Quote the data below in full, please, without altering anything.

----------------------------------------

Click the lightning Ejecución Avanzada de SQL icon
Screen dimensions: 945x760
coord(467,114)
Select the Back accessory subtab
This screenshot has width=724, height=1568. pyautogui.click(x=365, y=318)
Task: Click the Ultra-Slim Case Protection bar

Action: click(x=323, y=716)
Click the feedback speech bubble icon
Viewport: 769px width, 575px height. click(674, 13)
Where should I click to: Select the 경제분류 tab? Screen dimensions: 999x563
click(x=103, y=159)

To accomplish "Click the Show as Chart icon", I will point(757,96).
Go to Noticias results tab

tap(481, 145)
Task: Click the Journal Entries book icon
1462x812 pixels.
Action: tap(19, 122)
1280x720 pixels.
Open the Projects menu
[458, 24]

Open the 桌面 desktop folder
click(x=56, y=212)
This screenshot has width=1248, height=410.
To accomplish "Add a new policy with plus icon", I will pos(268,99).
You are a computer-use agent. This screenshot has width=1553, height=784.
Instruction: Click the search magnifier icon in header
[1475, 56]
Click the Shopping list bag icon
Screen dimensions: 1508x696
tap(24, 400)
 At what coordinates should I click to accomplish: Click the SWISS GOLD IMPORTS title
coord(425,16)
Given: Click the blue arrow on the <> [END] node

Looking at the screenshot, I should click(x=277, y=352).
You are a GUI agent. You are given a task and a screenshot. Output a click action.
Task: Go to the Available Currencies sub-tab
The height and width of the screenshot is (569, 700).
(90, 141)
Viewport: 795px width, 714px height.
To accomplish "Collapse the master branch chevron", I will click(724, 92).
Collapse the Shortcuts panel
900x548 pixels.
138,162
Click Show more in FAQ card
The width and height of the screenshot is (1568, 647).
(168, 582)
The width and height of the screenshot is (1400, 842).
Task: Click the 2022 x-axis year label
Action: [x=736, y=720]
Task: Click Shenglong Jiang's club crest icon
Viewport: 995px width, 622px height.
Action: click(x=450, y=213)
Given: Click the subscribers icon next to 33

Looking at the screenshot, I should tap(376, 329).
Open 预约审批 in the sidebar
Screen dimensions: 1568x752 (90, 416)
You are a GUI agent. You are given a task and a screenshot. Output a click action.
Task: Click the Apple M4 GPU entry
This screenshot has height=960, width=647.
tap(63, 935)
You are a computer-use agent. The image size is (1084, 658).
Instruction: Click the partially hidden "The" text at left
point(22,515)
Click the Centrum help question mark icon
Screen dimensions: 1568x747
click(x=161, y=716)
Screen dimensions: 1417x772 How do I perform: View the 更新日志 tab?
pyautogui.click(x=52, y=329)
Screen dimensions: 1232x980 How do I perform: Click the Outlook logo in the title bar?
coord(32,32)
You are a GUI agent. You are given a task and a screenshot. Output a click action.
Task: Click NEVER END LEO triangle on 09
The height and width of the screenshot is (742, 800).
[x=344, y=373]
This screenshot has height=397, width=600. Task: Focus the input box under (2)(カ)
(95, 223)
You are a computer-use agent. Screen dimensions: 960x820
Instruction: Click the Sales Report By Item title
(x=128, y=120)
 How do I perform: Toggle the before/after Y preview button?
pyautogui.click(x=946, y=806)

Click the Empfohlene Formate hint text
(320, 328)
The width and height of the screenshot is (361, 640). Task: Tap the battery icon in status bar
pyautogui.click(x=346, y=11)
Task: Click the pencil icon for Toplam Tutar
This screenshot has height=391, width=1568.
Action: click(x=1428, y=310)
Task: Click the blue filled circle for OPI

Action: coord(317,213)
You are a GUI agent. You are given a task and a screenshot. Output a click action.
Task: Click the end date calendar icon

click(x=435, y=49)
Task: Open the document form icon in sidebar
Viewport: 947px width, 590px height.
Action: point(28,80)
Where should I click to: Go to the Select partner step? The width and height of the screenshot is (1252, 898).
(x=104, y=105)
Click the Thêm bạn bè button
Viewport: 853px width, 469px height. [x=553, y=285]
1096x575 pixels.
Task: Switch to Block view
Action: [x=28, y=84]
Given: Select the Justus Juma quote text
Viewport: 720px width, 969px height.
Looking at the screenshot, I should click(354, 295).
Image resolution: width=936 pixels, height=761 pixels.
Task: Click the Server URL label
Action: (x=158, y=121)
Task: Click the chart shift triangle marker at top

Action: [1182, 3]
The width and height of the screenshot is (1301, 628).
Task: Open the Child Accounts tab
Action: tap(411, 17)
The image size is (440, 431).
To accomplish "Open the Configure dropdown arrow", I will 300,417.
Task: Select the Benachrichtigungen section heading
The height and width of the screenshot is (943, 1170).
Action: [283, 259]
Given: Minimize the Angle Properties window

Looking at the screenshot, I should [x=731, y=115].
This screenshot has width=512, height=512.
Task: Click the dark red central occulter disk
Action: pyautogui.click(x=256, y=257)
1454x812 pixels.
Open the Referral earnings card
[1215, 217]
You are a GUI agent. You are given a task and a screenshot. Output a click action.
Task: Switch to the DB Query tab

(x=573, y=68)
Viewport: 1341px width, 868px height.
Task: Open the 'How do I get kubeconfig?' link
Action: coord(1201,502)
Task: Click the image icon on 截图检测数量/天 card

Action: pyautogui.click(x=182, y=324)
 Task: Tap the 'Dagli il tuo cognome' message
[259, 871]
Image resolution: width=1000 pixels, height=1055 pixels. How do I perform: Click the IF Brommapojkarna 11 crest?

----------------------------------------

EXERCISE RESPONSE -
Click the lightning Ejecución Avanzada de SQL icon
Screen dimensions: 945x760
coord(467,114)
Select the Back accessory subtab
This screenshot has width=724, height=1568. pyautogui.click(x=365, y=318)
Task: Click the Ultra-Slim Case Protection bar

Action: click(x=323, y=716)
Click the feedback speech bubble icon
Viewport: 769px width, 575px height. click(674, 13)
Where should I click to: Select the 경제분류 tab? Screen dimensions: 999x563
click(x=103, y=159)

To accomplish "Click the Show as Chart icon", I will point(757,96).
Go to Noticias results tab

tap(481, 145)
Task: Click the Journal Entries book icon
1462x812 pixels.
Action: tap(19, 122)
1280x720 pixels.
Open the Projects menu
[458, 24]

Open the 桌面 desktop folder
click(x=56, y=212)
This screenshot has width=1248, height=410.
To accomplish "Add a new policy with plus icon", I will pos(268,99).
You are a computer-use agent. This screenshot has width=1553, height=784.
Instruction: Click the search magnifier icon in header
[1475, 56]
Click the Shopping list bag icon
Screen dimensions: 1508x696
tap(24, 400)
 At what coordinates should I click to accomplish: Click the SWISS GOLD IMPORTS title
coord(425,16)
Given: Click the blue arrow on the <> [END] node

Looking at the screenshot, I should click(x=277, y=352).
You are a GUI agent. You are given a task and a screenshot. Output a click action.
Task: Go to the Available Currencies sub-tab
The height and width of the screenshot is (569, 700).
(90, 141)
Viewport: 795px width, 714px height.
To accomplish "Collapse the master branch chevron", I will click(724, 92).
Collapse the Shortcuts panel
900x548 pixels.
138,162
Click Show more in FAQ card
The width and height of the screenshot is (1568, 647).
(168, 582)
The width and height of the screenshot is (1400, 842).
Task: Click the 2022 x-axis year label
Action: [x=736, y=720]
Task: Click Shenglong Jiang's club crest icon
Viewport: 995px width, 622px height.
Action: click(x=450, y=213)
Given: Click the subscribers icon next to 33

Looking at the screenshot, I should tap(376, 329).
Open 预约审批 in the sidebar
Screen dimensions: 1568x752 (90, 416)
You are a GUI agent. You are given a task and a screenshot. Output a click action.
Task: Click the Apple M4 GPU entry
This screenshot has height=960, width=647.
tap(63, 935)
You are a computer-use agent. The image size is (1084, 658).
Instruction: Click the partially hidden "The" text at left
point(22,515)
Click the Centrum help question mark icon
Screen dimensions: 1568x747
click(x=161, y=716)
Screen dimensions: 1417x772 How do I perform: View the 更新日志 tab?
pyautogui.click(x=52, y=329)
Screen dimensions: 1232x980 How do I perform: Click the Outlook logo in the title bar?
coord(32,32)
You are a GUI agent. You are given a task and a screenshot. Output a click action.
Task: Click NEVER END LEO triangle on 09
The height and width of the screenshot is (742, 800).
[x=344, y=373]
This screenshot has height=397, width=600. Task: Focus the input box under (2)(カ)
(95, 223)
You are a computer-use agent. Screen dimensions: 960x820
Instruction: Click the Sales Report By Item title
(x=128, y=120)
 How do I perform: Toggle the before/after Y preview button?
pyautogui.click(x=946, y=806)

Click the Empfohlene Formate hint text
(320, 328)
The width and height of the screenshot is (361, 640). Task: Tap the battery icon in status bar
pyautogui.click(x=346, y=11)
Task: Click the pencil icon for Toplam Tutar
This screenshot has height=391, width=1568.
Action: click(x=1428, y=310)
Task: Click the blue filled circle for OPI

Action: coord(317,213)
You are a GUI agent. You are given a task and a screenshot. Output a click action.
Task: Click the end date calendar icon

click(x=435, y=49)
Task: Open the document form icon in sidebar
Viewport: 947px width, 590px height.
Action: point(28,80)
Where should I click to: Go to the Select partner step? The width and height of the screenshot is (1252, 898).
(x=104, y=105)
Click the Thêm bạn bè button
Viewport: 853px width, 469px height. [x=553, y=285]
1096x575 pixels.
Task: Switch to Block view
Action: [x=28, y=84]
Given: Select the Justus Juma quote text
Viewport: 720px width, 969px height.
Looking at the screenshot, I should click(354, 295).
Image resolution: width=936 pixels, height=761 pixels.
Task: Click the Server URL label
Action: (x=158, y=121)
Task: Click the chart shift triangle marker at top

Action: [1182, 3]
The width and height of the screenshot is (1301, 628).
Task: Open the Child Accounts tab
Action: tap(411, 17)
The image size is (440, 431).
To accomplish "Open the Configure dropdown arrow", I will 300,417.
Task: Select the Benachrichtigungen section heading
The height and width of the screenshot is (943, 1170).
Action: [283, 259]
Given: Minimize the Angle Properties window

Looking at the screenshot, I should [x=731, y=115].
This screenshot has width=512, height=512.
Task: Click the dark red central occulter disk
Action: pyautogui.click(x=256, y=257)
1454x812 pixels.
Open the Referral earnings card
[1215, 217]
You are a GUI agent. You are given a task and a screenshot. Output a click action.
Task: Switch to the DB Query tab

(x=573, y=68)
Viewport: 1341px width, 868px height.
Task: Open the 'How do I get kubeconfig?' link
Action: coord(1201,502)
Task: Click the image icon on 截图检测数量/天 card

Action: pyautogui.click(x=182, y=324)
 Task: Tap the 'Dagli il tuo cognome' message
[259, 871]
Image resolution: width=1000 pixels, height=1055 pixels. How do I perform: Click the IF Brommapojkarna 11 crest?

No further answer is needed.